Le titre est une litote, car le Journal tenu du 14 avril 1655 au 6 septembre 1656 par ce gentilhomme poitevin devenu Solitaire aux Champs, n’occupe que cent quatre-vingt-quatorze pages sur un total proche de quatre cents ; pages néanmoins capitales, car l’auteur note par le menu tous les événements qui agitent Port-Royal au cours de ces seize mois qui virent les disputes en Sorbonne et la censure d’Antoine Arnauld pour ses Lettres à un duc et pair. Mois d’une polémique intense également dans la « société civile », C’est alors, en effet, que les amis d’ ‘Arnauld demandèrent à Pascal d’intervenir et que parurent les Provinciales, dont Saint-Gilles rend compte brièvement et assez froidement pour les premières avant d’être conquis dès la troisième et de travailler lui-même à leur impression.

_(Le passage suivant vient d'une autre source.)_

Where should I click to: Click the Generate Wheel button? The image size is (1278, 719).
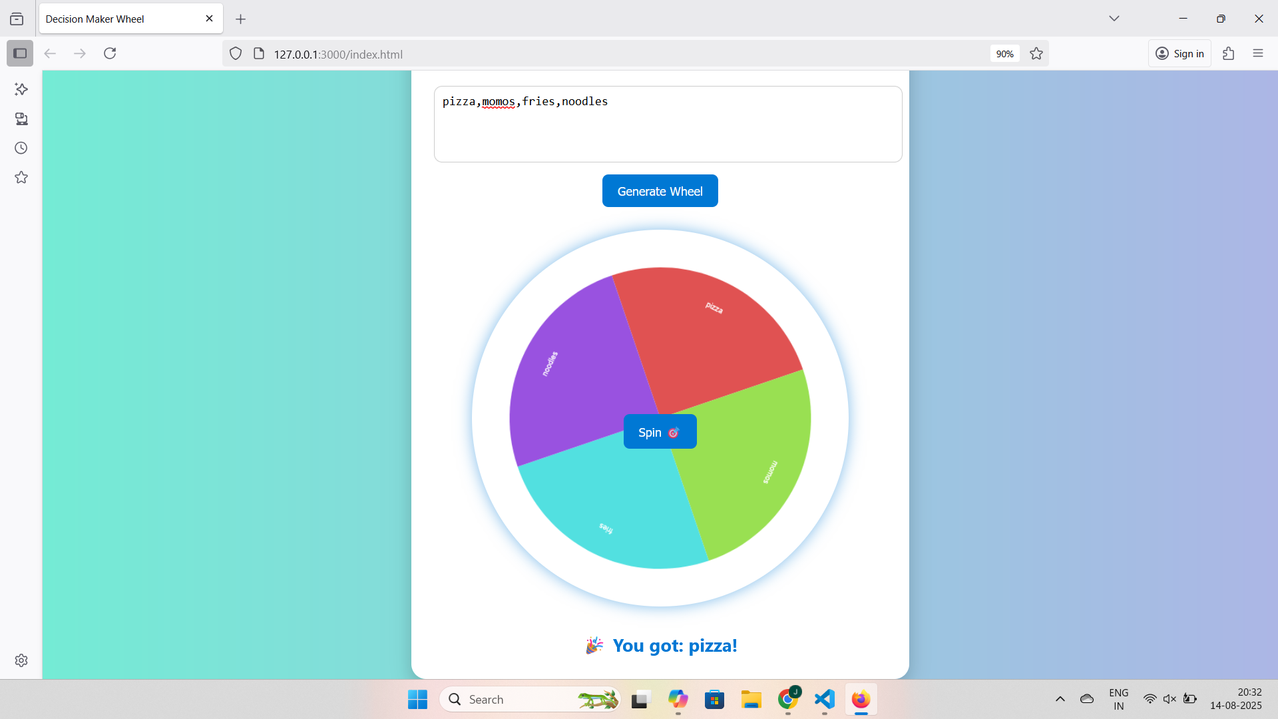[x=660, y=191]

L’image qu’il donne de ces querelles est assez sordide et assurément partiale – il ne faut pas oublier qu’il s’affirme « ami de la vérité » et « disciple de saint Augustin » et ne redoute pas le mot de janséniste–, mais il donne à ce qu’il dit l’accent de la vie. On y voit l’acharnement des jésuites contre Port-Royal, leurs manœuvres pour circonvenir la reine et le cardinal et la lâcheté (d’après lui) de prêtres ou d’évêques, qui d’abord admirateurs et défenseurs d’Arnauld, se laissent séduire et votent la censure, ou se montrent dans leurs sermons désormais hostiles au jansénisme, comme, à son grand étonnement, saint Vincent de Paul. Lorsque un de leurs libraire, Savreux, est emprisonné, et qu’ Arnauld est obligé de se cacher et de se déguiser pour éviter la Bastille, Saint-Gilles l’accompagne.
Le Journal ne se prive pas de railler les catéchismes allégoriques et animés, véritable théâtre dont les jésuites sont les ridicules metteurs en scène, comme Racine le racontera plus tard et que les Port-Royalistes trouvent burlesques et choquants. C’est aussi une évocation de la vie à Port-Royal et des multiples miracles obtenus par la Sainte Epine. Anecdotes et bons mots ne manquent pas,
Le style de ce Journal, qui n’était pas destiné à être publié, est parfois négligé et obscur ; en outre, les questions qu’il traite sont loin de nous et souvent les noms qu’il cite ne nous parlent guère, d’autant que les patronymes sont généralement remplacés par le nom d’une terre et que la coutume veut que l’on désigne un évêque par la capitale de son diocèse. Les notes de Jean Lesaulnier, extrêmement abondantes et précises, levant toutes les obscurités, permettent au lecteur de suivre parfaitement le récit et de le remplacer dan son contexte.
Le mérite de l’ouvrage ne s’arrête pas là. Au Journal, Jean Lesaulnier a joint tous les documents en rapport avec Saint-Gilles, en particulier sa correspondance avec les religieuses, avec des prêtres, des évêques, mais également avec le célèbre physicien hollandaisChristian Huygens, ainsi que son éloge par Sainte-Marthe, les notices du nécrologe de Port-Royal et jusqu’à son épitaphe, également annotées avec la même précision érudite que le reste.
Enfin, une introduction de trente-cinq pages, qui constitue une biographie complète de Saint-Gilles et éclaire ce que le Journal ne peut dire, contribue à faire de ce livre une somme, dont la lecture est extrêmement enrichissante aussi bien pour les profanes que pour les spécialistes de Port-Royal et de l’histoire religieuse du XVIIe siècle.